As Singapore continues to reopen its economy, more people are out and about, adding to the list of places visited by those with Covid-19.
How do I know which places were most visited by Covid-19 cases in the past month?
The Ministry of Health (MOH) provides a daily list of places visited by Covid-19 cases for at least half an hour, for the past 14 days. The timings are also stated. The locations are updated on a rolling basis and the full list is available on the gov.sg website. Close contacts are also notified. There is no need to avoid these places as they would have been cleaned.
How long is this list?
In the last five weeks, those infected with Covid-19 visited more than 90 places, though it is not stated if the same person visited multiple locations. Shopping malls were the most visited, including 12 along Orchard Road and over 30 in estates like Joo Koon and Pasir Ris.

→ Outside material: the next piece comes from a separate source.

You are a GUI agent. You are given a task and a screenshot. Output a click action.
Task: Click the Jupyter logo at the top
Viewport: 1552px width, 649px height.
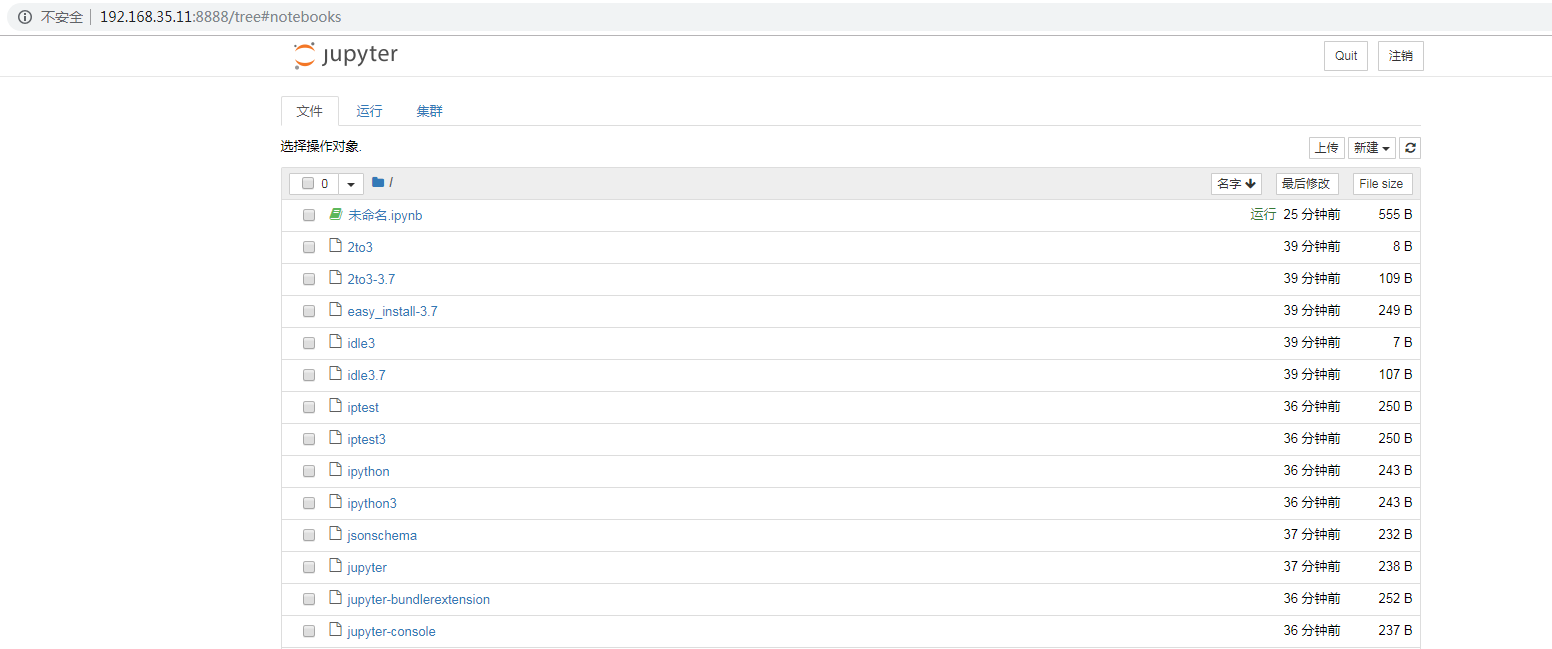pyautogui.click(x=345, y=55)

Markets and hawker centres also feature on the list, for example, Old Airport Road Food Centre & Shopping Mall, and Chinatown Complex Food Centre.
The following locations had the most number of repeated visits: Block 4A Jalan Batu Hawker Centre (10), Lucky Plaza (six), VivoCity (five), Geylang Serai Market and Food Centre (four), Wisma Atria (three), Bugis Junction (three), HomeTeamNS Khatib (three), and Bukit Panjang Plaza (three).
What should I do if I visited these places at the times stated on the list?
Monitor your health closely for two weeks from the date of your visit.
If you have a fever, lose your sense of taste or smell, or develop symptoms of acute respiratory infection, such as cough, sore throat and runny nose, see a doctor promptly. Inform the doctor of your exposure history.
Should I avoid the places listed?
It is safe to visit these locations. Research shows that the risk of infection through fomites is low, said Professor Teo Yik Ying, dean of the Saw Swee Hock School of Public Health at the National University of Singapore. Fomites are objects that are likely to carry the virus, for example, furniture. Prof Teo added that the main mode of transmission is still through droplets as a result of human-to-human interactions in close proximity.
All the places in the MOH’s list have to be thoroughly cleaned and the work done under the supervision of the National Environment Agency’s (NEA) officers. The NEA has guidelines on how the cleaning and disinfection should be done. To date, NEA officers have attended to more than 3,500 premises, the majority of which are residences of the confirmed cases.
How extensively are the premises cleaned?
The NEA’s guidelines comprise 22 recommended steps. These include the appropriate temperature for linen to be washed at, and instructions on how to dispose of personal protective equipment donned by the cleaners.
If premise owners and operators are not able to carry out the cleaning themselves, the NEA has a list of companies that they can engage.
A spokesman at one such company, Clean Lab, said that its cleaning team arrives about one to two hours after it has been engaged for a cleaning job. Clean Lab has a crew of three to five trained specialists, who respond only to Covid-19 decontamination requests.
Other companies like Aardwolf Pestkare and Exceltec Property Management said that they use active ingredients recommended by the NEA in the disinfectant solutions for wiping down commonly touched surfaces and misting hard to reach spots.
Besides cleaning, businesses like Muji and Prive restaurant also checked on the health of their staff after finding out that their premises had been visited by Covid-19 patients.
A spokesman for Prive said it “quarantined all relevant staff” upon finding out that its outlet at Wheelock Place was visited.
Is cleaning still needed if restaurant, shop and mall operators only find out that their premises have been visited by Covid-19 patients several days after the visit?
Given that locations are updated on a rolling basis, and some time is needed for epidemiological investigations and contact tracing to be done before new places are added to the MOH’s list, some premise owners may find out they were visited by patients only up to 14 days after the day of the visit. For instance, eight visits to various locations on Aug 24 were added 14 days after they were visited.
Prof Teo said: “The Sars-CoV-2 virus can survive on surfaces for up to days, and studies have even shown a viable lifetime of up to three weeks in chilled environments of around 4 deg C.
“So it certainly is still good practice to perform the disinfection protocols.”